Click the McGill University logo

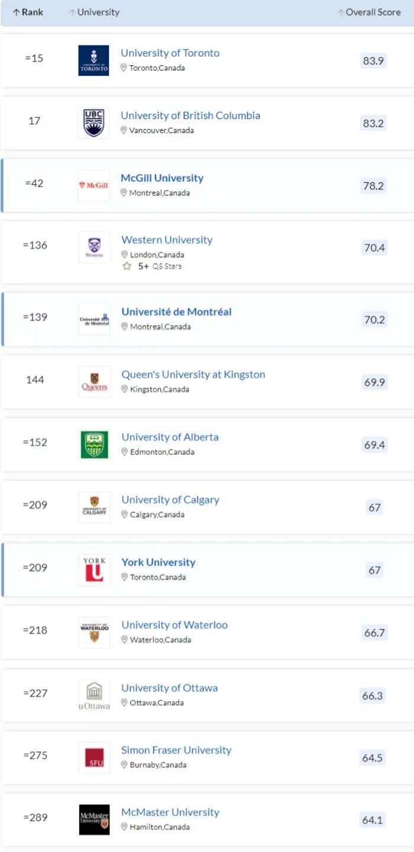93,185

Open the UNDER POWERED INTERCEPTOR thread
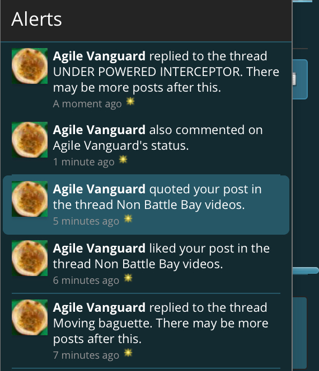(147, 72)
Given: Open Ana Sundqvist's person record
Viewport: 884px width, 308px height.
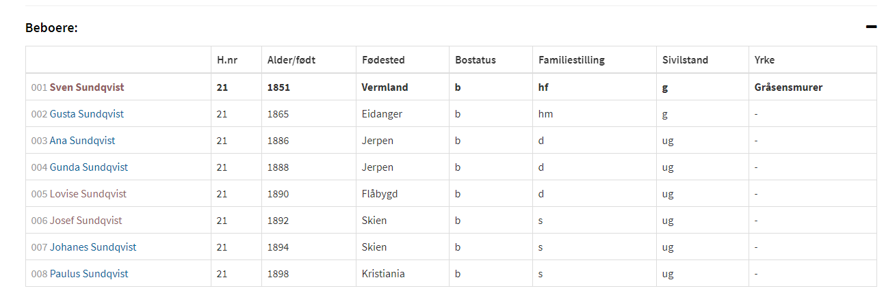Looking at the screenshot, I should tap(82, 141).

▶ **Problem**:
In the copy, include no pictures, but repeat the listing exactly.

▶ **Task answer**:
Click the McGill University logo

93,185

Open the UNDER POWERED INTERCEPTOR thread
(147, 72)
Given: Open Ana Sundqvist's person record
Viewport: 884px width, 308px height.
Looking at the screenshot, I should tap(82, 141).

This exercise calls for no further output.